11.1 Syntax Objects
A syntax object encapsulates a shrubbery term, group, or multi-group sequence with binding scopes and other metadata on individual terms, and metadata potentially on individual syntax objects. See Shrubbery Notation for information on shrubbery notation, and specifically Parsed Representation for information on representing shrubbery terms as Rhombus values. The Syntax.make function takes such a value and wraps it as a syntax object, so that it can accumulate binding scopes or hold other metadata, and functions like Syntax.unwrap expose that structure.
In addition to normal shrubbery structure, a syntax object can contain parsed terms, which are opaque. The meaning and internal structure of a parsed term depends on the parser that produced it. In the case of parsing a syntax object as a Rhombus expression via expr_meta.Parsed, a parsed term encapsulates a Racket expression. Pattern matching and functions like Syntax.unwrap treat parsed terms as opaque.
A quoted sequence of terms using '…' is parsed as an implicit use of the #%quotes form, which is normally bound to create a syntax object. For example, '1.000' is a syntax object that wraps the number 1.0.
Metadata for a syntax object can include a source location and the raw source text for a term, such as "1.000" for a 1.0 that was written originally as 1.000. Raw-source metadata is used when printing a syntax error for a syntax object. Besides the main text of a term, metadata can include a prefix string and/or suffix string, which is used when printing a sequence of terms to reflect the original layout. A group syntax object internally starts with a group tag that normally contains only prefix and suffix text, leaving the group elements to supply their own text forms. Finally, a syntax object can contain a tail string or and/or a tail suffix; those normally appear only on a tag at the start of a syntax object that represents a pair of parentheses, brackets, braces or quotes, where the tail string corresponds to the closer, and the tail suffix corresponds to text after the closer.
A syntax object that results from a match using a syntax class annotation has have fields in addition to the methods of all syntax objects. If a field from a syntax class has the same name as a Syntax method, the field takes precedence for dynamic access and for static access using Syntax.matched_of with the syntax class’s name.
Constructs a syntax object. When a single term is present, the result is a single-term syntax object. When a single term ... group is present with multiple terms, the result is a group syntax object. The general case is a multi-group syntax object.

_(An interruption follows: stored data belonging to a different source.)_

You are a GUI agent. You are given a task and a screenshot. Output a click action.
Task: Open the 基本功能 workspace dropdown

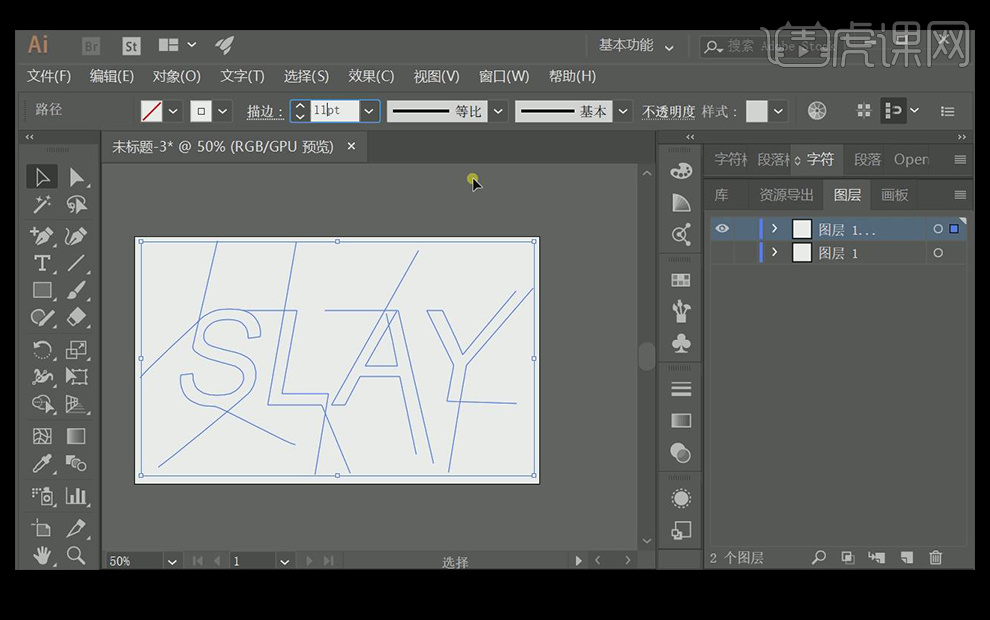(x=636, y=46)
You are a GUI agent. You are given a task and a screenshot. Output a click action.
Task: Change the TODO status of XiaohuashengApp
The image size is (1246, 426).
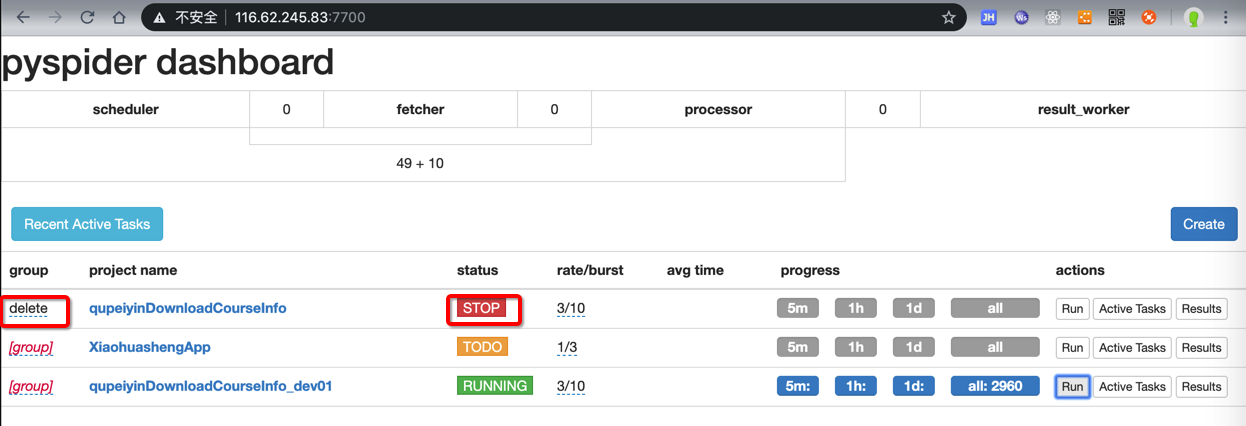482,348
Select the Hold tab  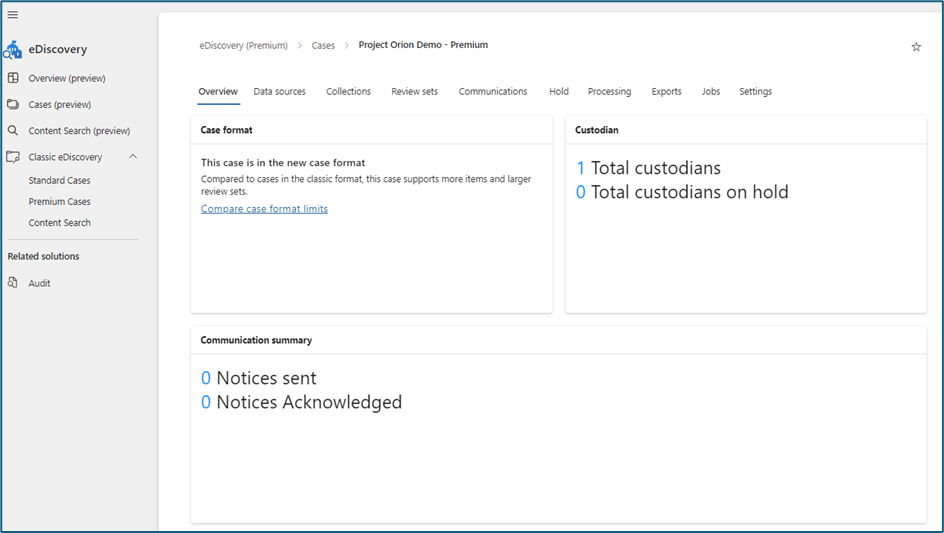tap(558, 92)
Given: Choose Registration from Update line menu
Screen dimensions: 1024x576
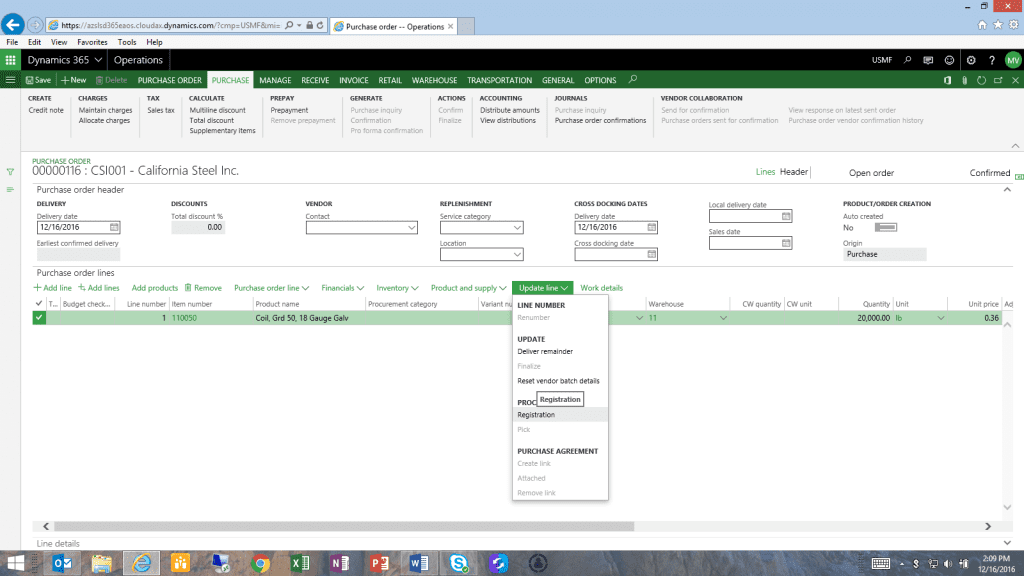Looking at the screenshot, I should pos(536,415).
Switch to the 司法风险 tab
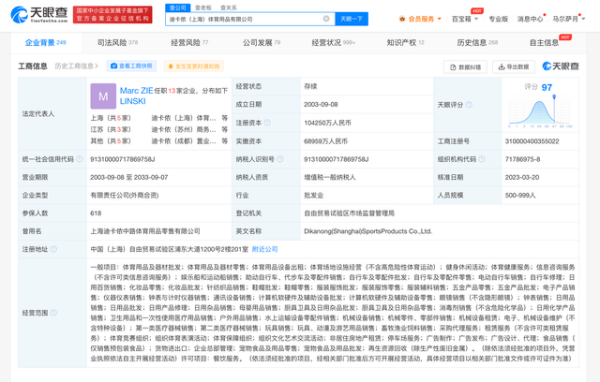This screenshot has width=600, height=382. (117, 42)
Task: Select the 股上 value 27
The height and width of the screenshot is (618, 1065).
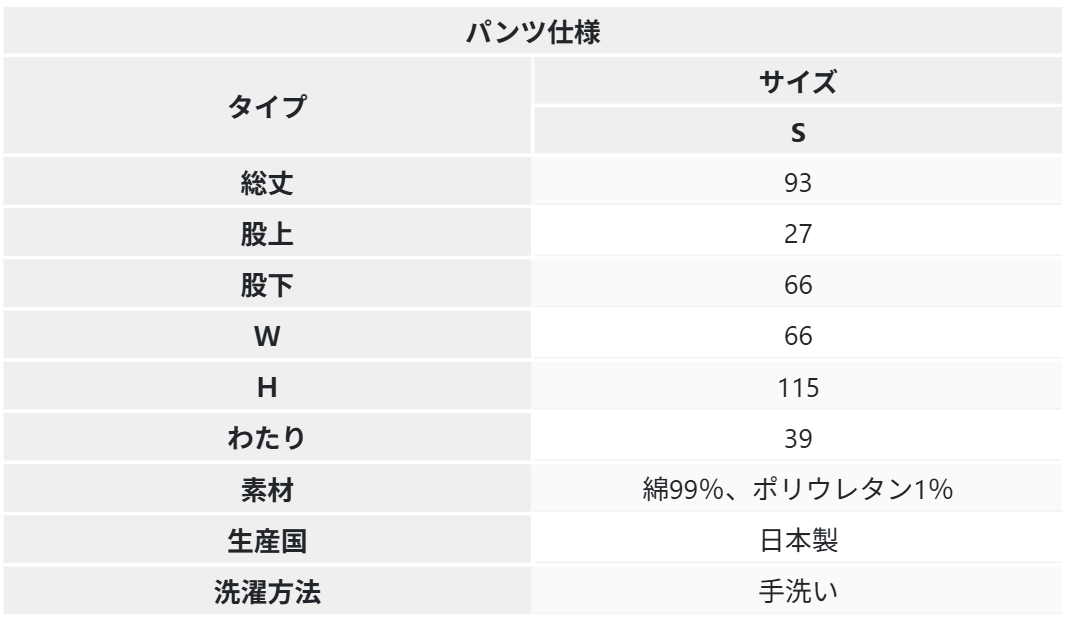Action: coord(797,234)
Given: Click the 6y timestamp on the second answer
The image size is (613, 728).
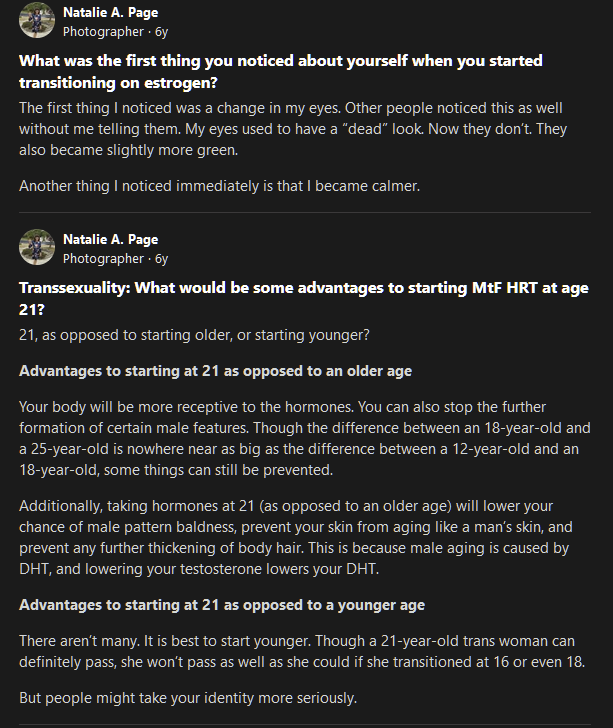Looking at the screenshot, I should (161, 259).
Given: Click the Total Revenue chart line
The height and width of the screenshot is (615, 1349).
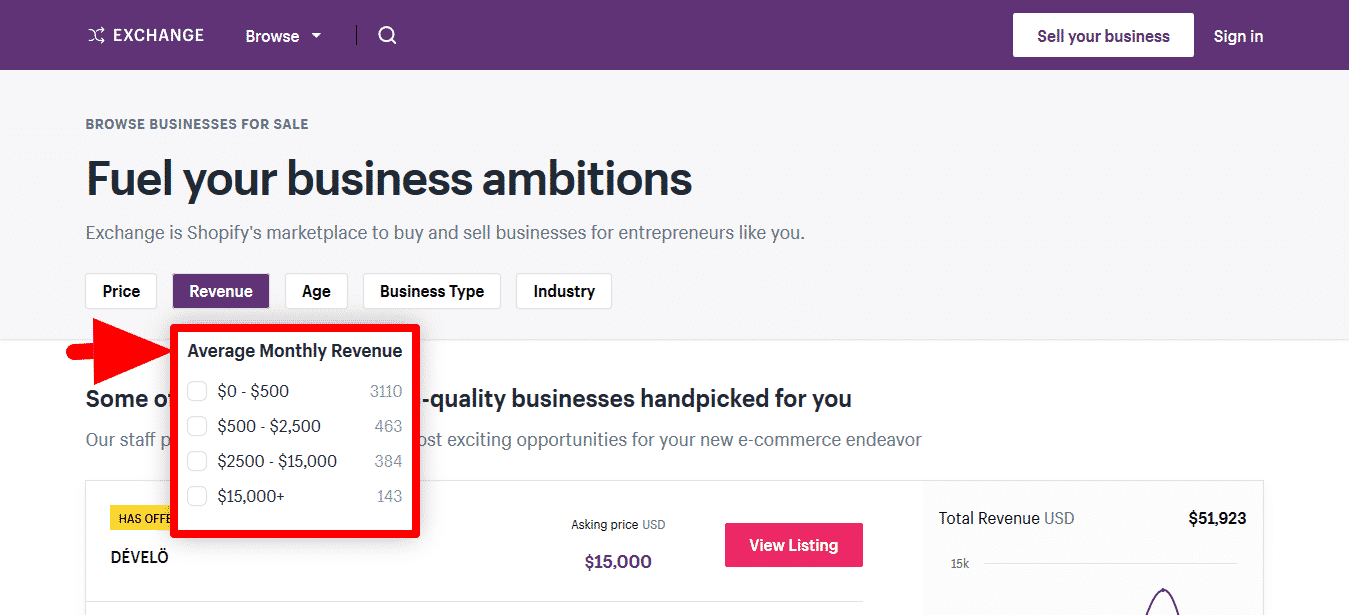Looking at the screenshot, I should tap(1161, 596).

The #%quotes form is implicitly used when '…' is used in an expression position. See also Implicit Forms.
> '1'
'1'
> 'pi'
'pi'
> '1 + 2'
'1 + 2'
> '1 + 2
3 + 4'
'1 + 2
3 + 4'
A $ as a term unquotes (i.e., escapes) the expression afterward; the value of that expression replaces the $ term and expression. The value is normally a syntax object, but except for lists, other kinds of values are coerced to a syntax object. Nested '…' forms are allowed around $ and do not change whether the $ escapes.
'x y z'
'x 3 z'
'«x '3' z»'
The result of the expression after $ can be a list, in which case and the elements of the list are spliced as terms in place of the $ term and expression within the enclosing group. If the result is a syntax object, it can be a single-term syntax object or a group syntax object; in the latter case, the group terms are spliced in place of the escape.
> 'x $[1, 2, 3] z'
'x 1 2 3 z'
> 'x $('1 2 3') z'
'x 1 2 3 z'
Similarly, when an $ escape is alone within its enclosing group, then the result of the expression after $ can be a multi-group syntax object, in which case the group sequence is spliced in place of the escape.
> 'x; $('1; 2 3; 4'); z'
'x
1
2 3
4
z'
A ... as a term must follow a term that includes at least one escape, and each of those escapes must contain a repetition instead of an expression. The preceding term is replaced as many times as the repetition supplies values, where each value is inserted or spliced into the enclosing sequence.
'(1 + 1) (1 + 2) (1 + 3)'
'0 + 1 + 2 + 3'
'0 + 1 + 2 + 3'
Multiple escapes can appear in the term before ..., in which the repetitions are drawn in parallel (assuming that they are at the same repetition depth), repetition ... can be nested around escapes, consecutive ... splice deeper repetitions, and so on, following the normal rules of repetitions.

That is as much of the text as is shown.